» **EXCERPT TO READ**
★ ★ ★ ★ ★ ★ ★

Today I was reading a thread about someone having to work on Chirstmas, and people are commenting, "at least you have a job." So the OP isn't allowed to be a little annoyed, because other's don't have jobs?

Or when I vent about my parents, I get a lot of "be thankful your parents are still alive" comments. Does that mean that any of you who have lost parents were never annoyed at them?

I just don't get the point of posting comments like that.
 
Yes, I think some people just want to vent and they like to come here to do so to get some empathy and understanding.

But whether one likes it or not, they will get that along with other points of view. I guess it comes with the territory of posting anonymously on a community bulletin board. Sometimes it's good to see the other views of things, though. Sometimes I personally don't like it at first, but then I get some time to reflect and it does change my point of view.
 
I don't have a problem when people are venting... we all need to sometimes, and this is a great place to do it, as the person you are venting about is unlikely to know. I think people tend to run into trouble when they end that vent with now what should I do, how would you feel, or the always deadly... was I over reacting
 
I wouldn't begrudge someone a good vent. What annoys me the most is when people disagree - and other posters keep on hammering away with their arguments - getting insulting and sarcastic. Just because you find a different way to say it, doesn't mean I'm going to agree with it! It'd be nice to hear all points of view, in a respectful way :)
 

I have found this board to be different than most others that I'm on. I think it's because it brings in lots of different types of people; young, old, hardcore, soft-spoken, devouts, heathens, etc..... I've noticed that there are more snide folks and more sensitive folks on this one than others. I had no idea that when I posted what I thought was kind of odd and funny about the old lady yelling at my kid that it'd turn around on me to the point where I was pretty much being called a bad mom. I could never see myself jumping on someone I didn't know and telling them how to raise their kids. If I had asked for advice, it would have been one thing. That is something different that I see here than elsewhere.

Anyway, I get in trouble a lot on this board for my opinion, but very rarely on others. I'm not sure why. I find it interesting, though.
 
I hate, hate, hate the responses that belittle someone's problems by saying that there are people who are worse off. Or the ones that say "If that's all you have to worry about, you should be thankful." There's almost always someone who is worse off, but that doesn't mean that the rest of us can't feel bad about our problems. They may be trivial to someone else, but they matter to the person experiencing them.

Yes, an OP who has to work on Christmas is luckier than someone who doesn't have a job at all. That doesn't mean he can't be upset about being expected to work on Christmas. If I break my arm and Bob has cancer, the fact that my problem is not as bad as Bob's doesn't mean I have to be happy about the broken arm. (Of course I'll be thankful not to have cancer, but I'm still going to be upset about the broken arm!)

I think communities like this are great for seeing different points of view. I think there's nothing wrong with sharing your perspective about someone's situation. But I think it's tacky to dismiss and belittle their problems, and to act as though they don't have a right to voice their displeasure, just because some people's problems happen to be worse.

★ ★ ★ ★ ★ ★ ★

» **WHAT TO PRODUCE**
Continue the forum discussion above about replies to people who vent, starting after its last sentence.

» **DATASET ENTRIES**
★ ★ ★ ★ ★ ★ ★

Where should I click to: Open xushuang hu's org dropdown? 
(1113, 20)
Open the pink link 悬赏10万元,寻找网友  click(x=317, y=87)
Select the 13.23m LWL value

★ ★ ★ ★ ★ ★ ★

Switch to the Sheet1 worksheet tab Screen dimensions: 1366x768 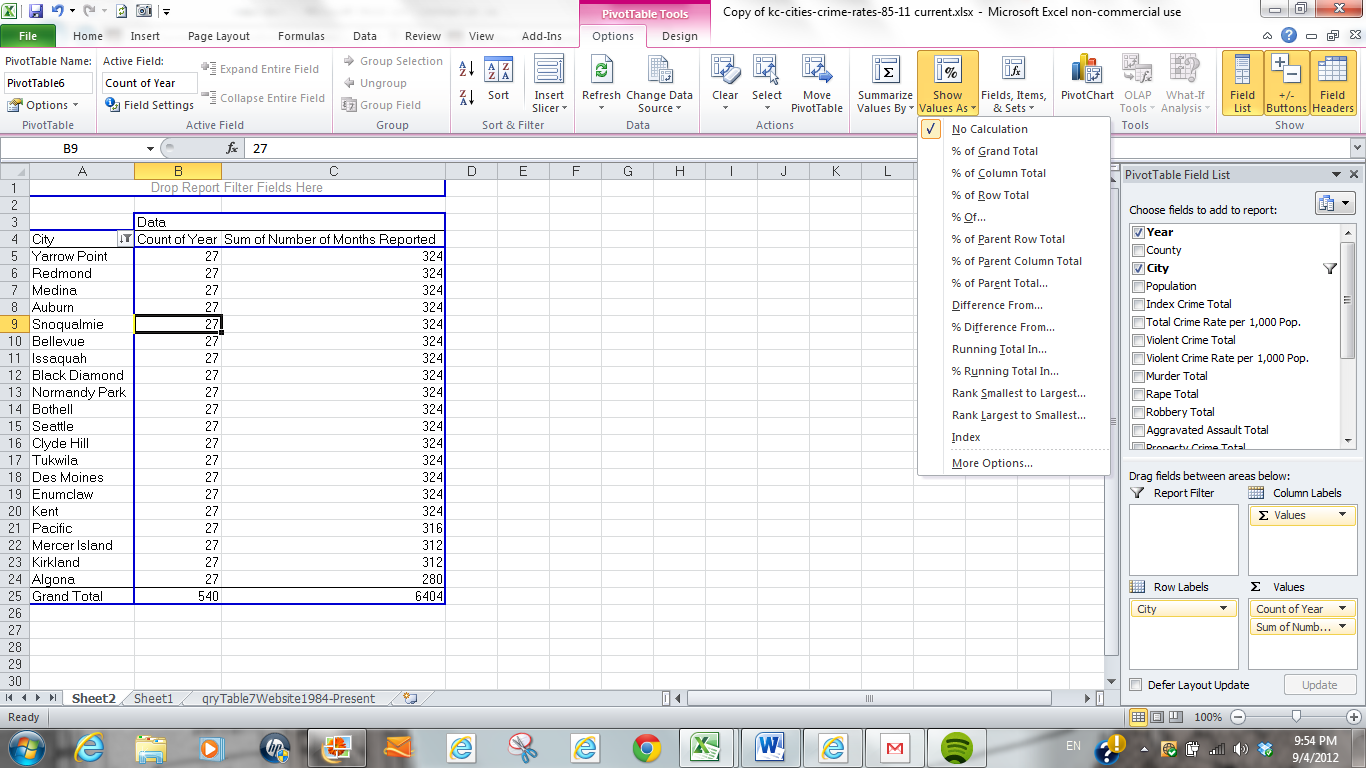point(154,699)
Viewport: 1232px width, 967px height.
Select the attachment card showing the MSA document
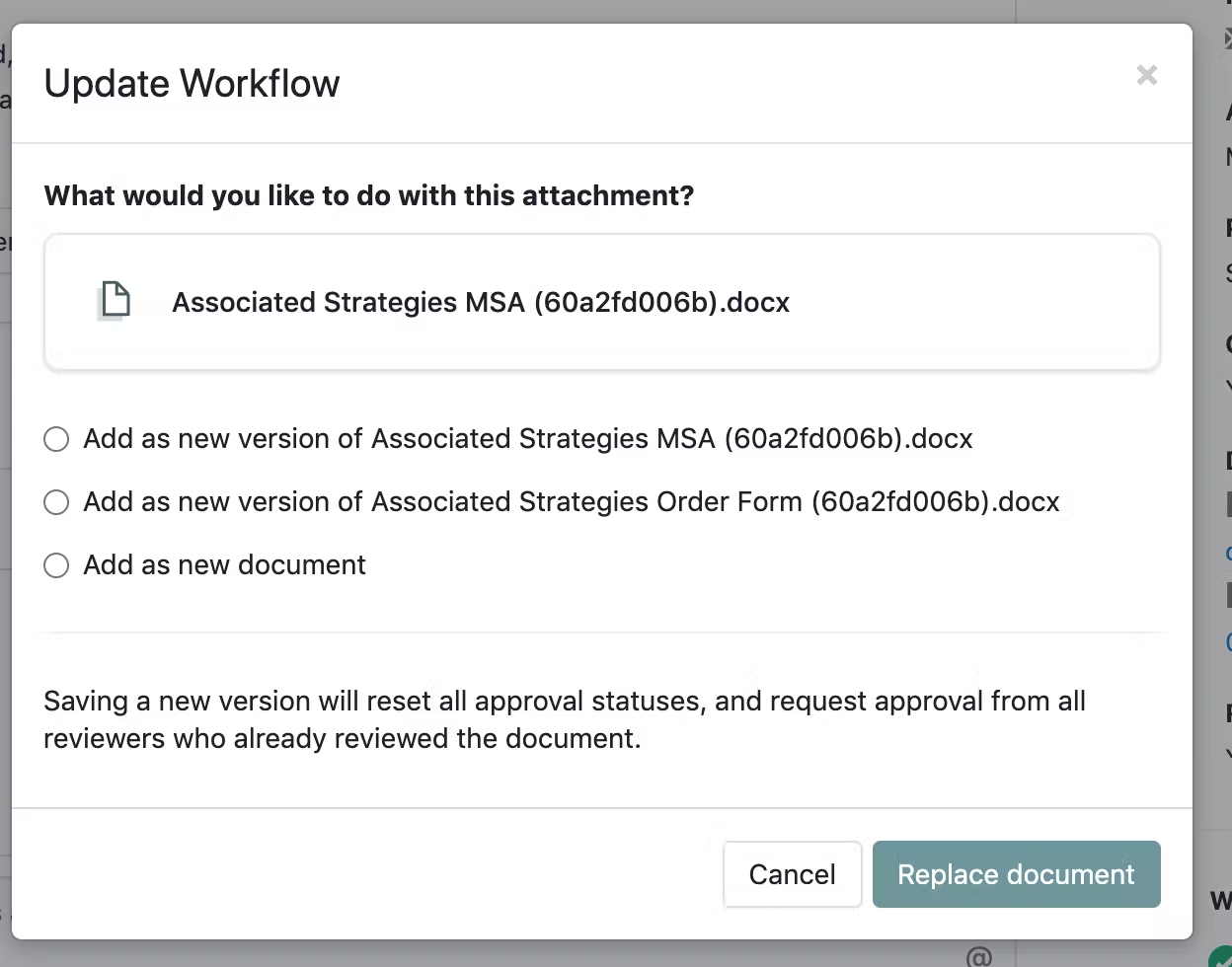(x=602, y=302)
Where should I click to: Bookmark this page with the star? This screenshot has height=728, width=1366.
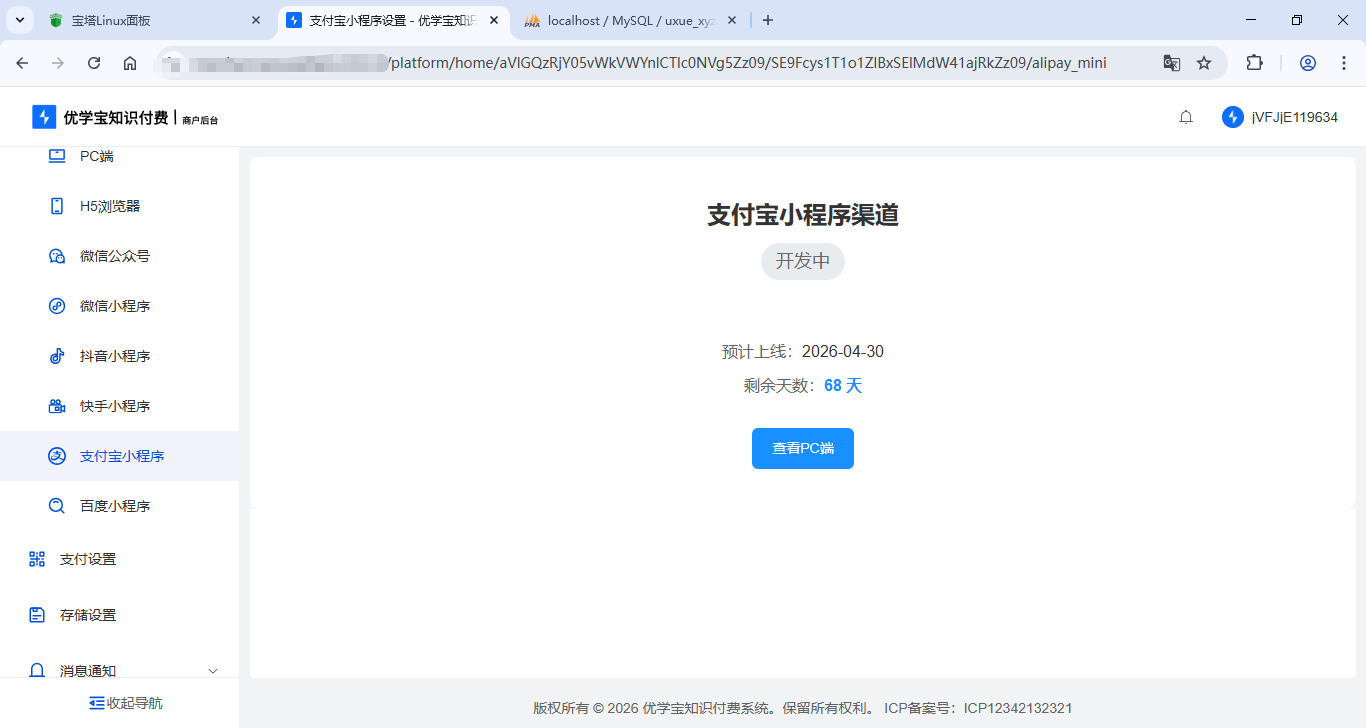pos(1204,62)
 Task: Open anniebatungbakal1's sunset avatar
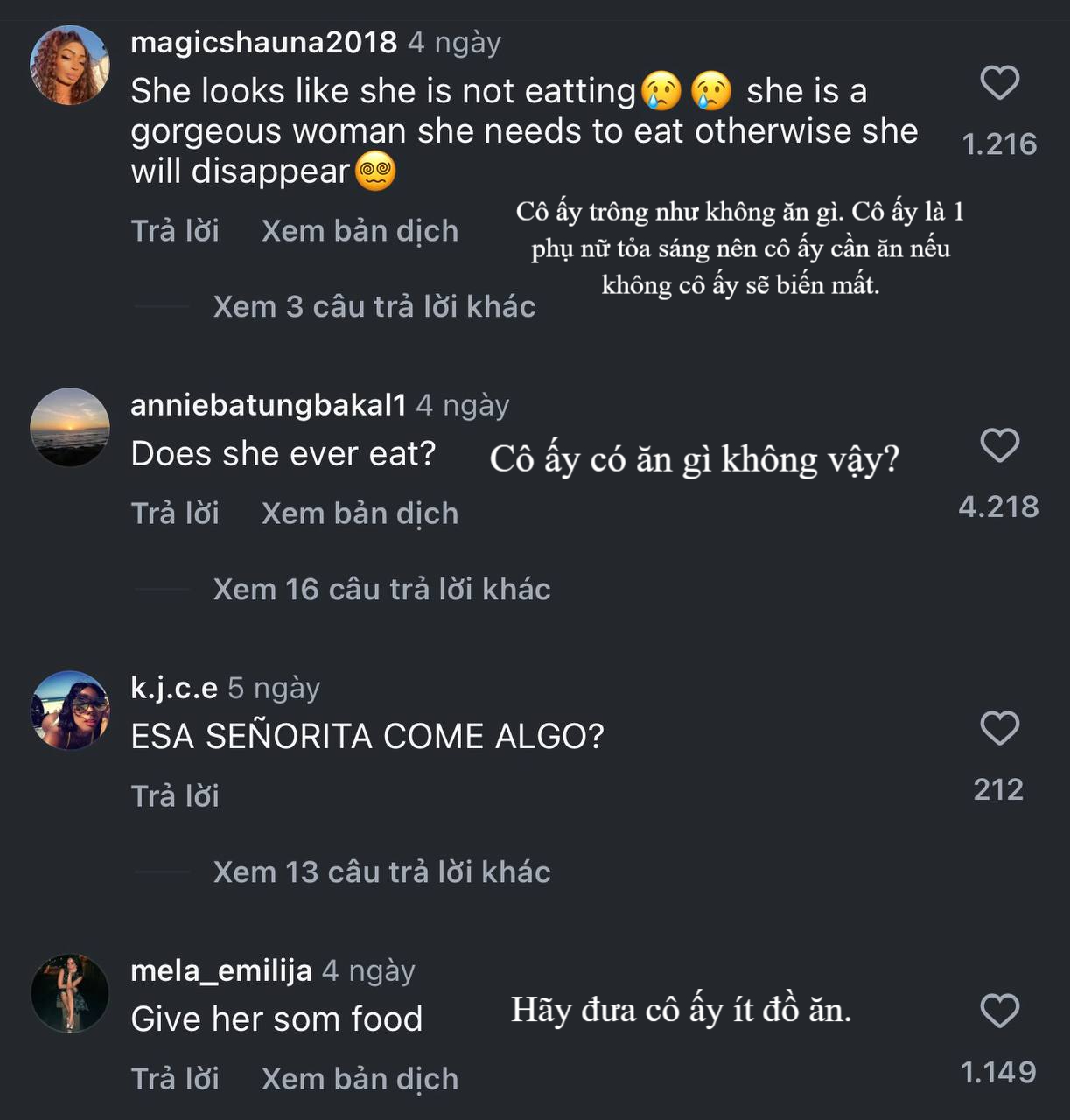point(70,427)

★ ★ ★ ★ ★ ★ ★

» **OUTPUT**
The "Be thankful your parents are alive" comments are a little different, I think. Some people might feel that you shouldn't complain at all and I disagree with that. But others might have lost their parents and they wish they had done things differently when they had the chance. Maybe they wish that they had valued their time together more. Perhaps there are things they would do differently if they had the chance to do it over again and they see you doing or saying things that they would take back if they could, and they are trying to keep you from making the same mistakes that they feel they made. It's possible they are trying to tell you that and they are just going about it badly.
 
Someone can always be worse off so you really can't pay much attention to comments like that. I feel for those who have greater issues but that doesn't keep some things from being real annoying.

I say just vent away and ignore those who undermine you.
 
/
I wouldn't begrudge someone a good vent. What annoys me the most is when people disagree - and other posters keep on hammering away with their arguments - getting insulting and sarcastic. Just because you find a different way to say it, doesn't mean I'm going to agree with it! It'd be nice to hear all points of view, in a respectful way :)

I agree. Hammering is a good summation. Sometimes it seems like a pack of posters that hammer away together routinely on certain subjects. It can get ugly pretty quick.
 
You just have to realize that you are posting your feelings for the entire world to read and judge. You have no control over the responses you may get. If you can't handle that kind of scrutiny you're best off just talking to friends.
 
I just vented over there myself. I personally don't care if I get flamed.
 
Something that I've seen in a lot of threads recently is that the OP is upset about something, and people will turn it into a "be thankful, I'm worse off argument."

Today I was reading a thread about someone having to work on Chirstmas, and people are commenting, "at least you have a job." So the OP isn't allowed to be a little annoyed, because other's don't have jobs?

Or when I vent about my parents, I get a lot of "be thankful your parents are still alive" comments. Does that mean that any of you who have lost parents were never annoyed at them?

I just don't get the point of posting comments like that.



This isn't recent to me, I have seen these kinds of posts like this ever since I joined the Dis.
 
i've noticed that too. i made a post once just venting about something and i got so many "uhm.....i think you should be THANKFUL" comments that i didn't post anything for a while after that.
 
When you post on a board like this, you are going to get every side of the story thrown back at you and you should expect that to be the case.

Yes, I know the OP was upset because she has to work on Christmas Day, but at our house Christmas has been cancelled due to my losing my job in February, so it is hard to be too upset that the OP has to work on Christmas Day.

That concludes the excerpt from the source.